THE SECOND OCCUPATION
by Athena M. Henderson
When I was a young girl in Greece,
I saw a German soldier digging on a hill—
the site of our village’s ancient acropolis.
Late in the afternoon, when cicadas
stopped singing, he worked.
All through my growling belly,
my weak arms, the sores on my legs
from a lack of vitamins,
he sweated and strained
and looked into the ground with wonder.
The Germans stole a lot of Greek antiquities:
gold, furniture, whatever they found.
The orderly of the Nazi Captain
who occupied our village with his men
told my mother that the Captain stole
the dowries of young girls.
He waggled his hand behind him,
“Klepsy, klepsy,” he said.
Now I watch the Troika digging in Greece.

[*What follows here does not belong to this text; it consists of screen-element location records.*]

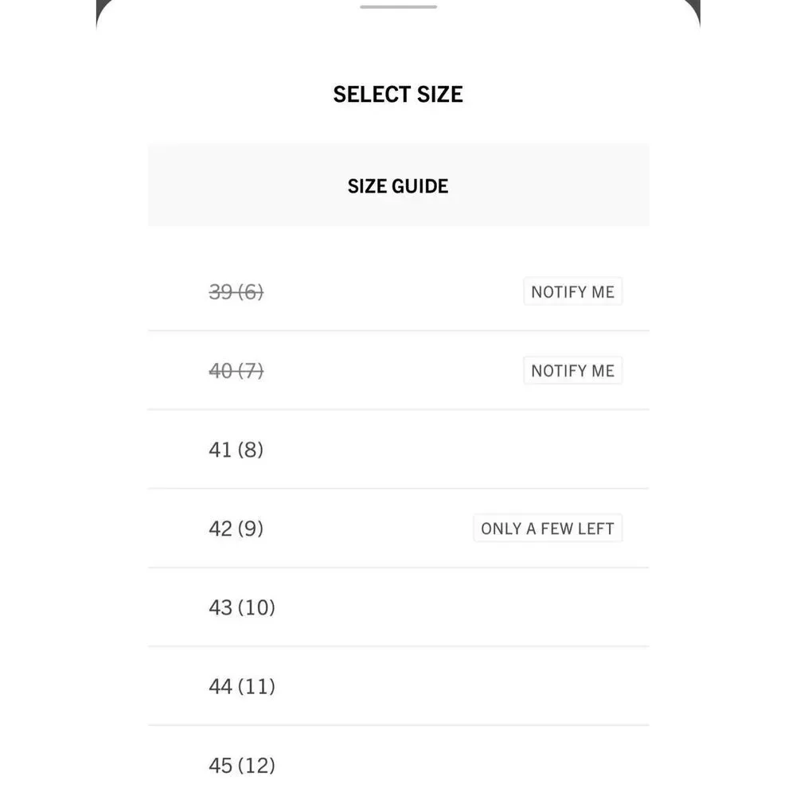
Task: Dismiss sheet via dark top-right corner backdrop
Action: click(x=695, y=6)
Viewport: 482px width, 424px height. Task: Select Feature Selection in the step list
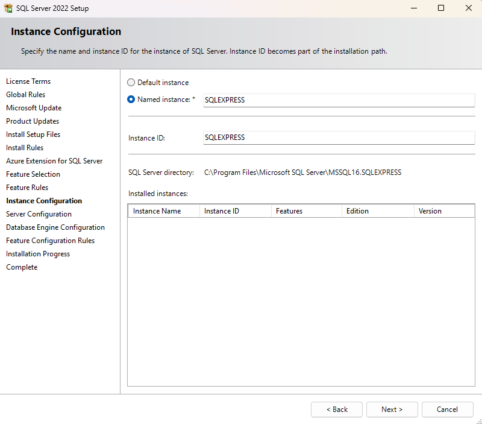coord(33,174)
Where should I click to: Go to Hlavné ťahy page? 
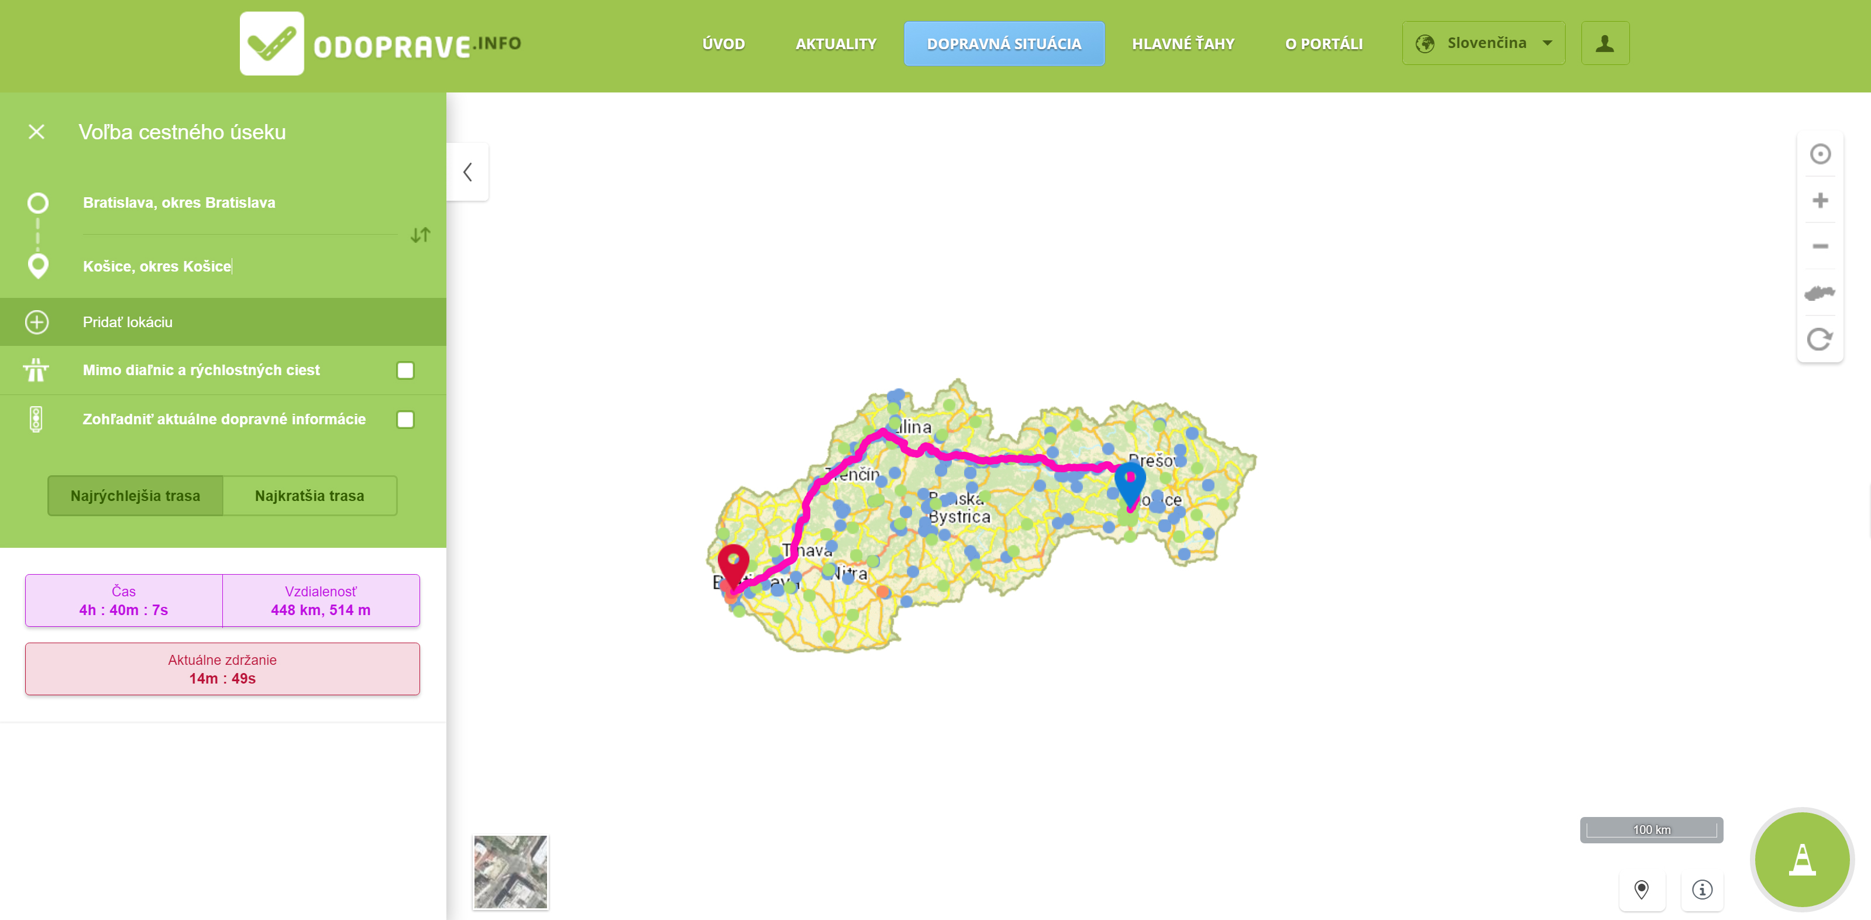pyautogui.click(x=1182, y=44)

All through the morning, the afternoon,
the cool of the evening,
Merkel and Schäuble work with wonder.
Through the loss of jobs, the cuts in our pensions,
a lack of food, an absence of education,
with no talk of the war reparations they promised
that they were ordered to pay
by international courts, they work.
With no memory of Greek villages
they wiped off the face of the earth,
their revenge killings,
the 800,000 Greek dead,
they ask, “What past?”
having already stolen it.
As they eye our future.
When I was a young girl in Greece,
I was a resistance fighter.
And I remember the past.
The whole of Greece has a long memory.
We remember we fought the Nazis
not only to save ourselves from their present
not only to preserve our past
but to protect the future—
and we are reminded easily what work we need to do.
When I was a young girl in Greece
although hunger growled in my belly
I lifted my weak arms,
rose on my legs full of sores
and helped rid Greece of Germans.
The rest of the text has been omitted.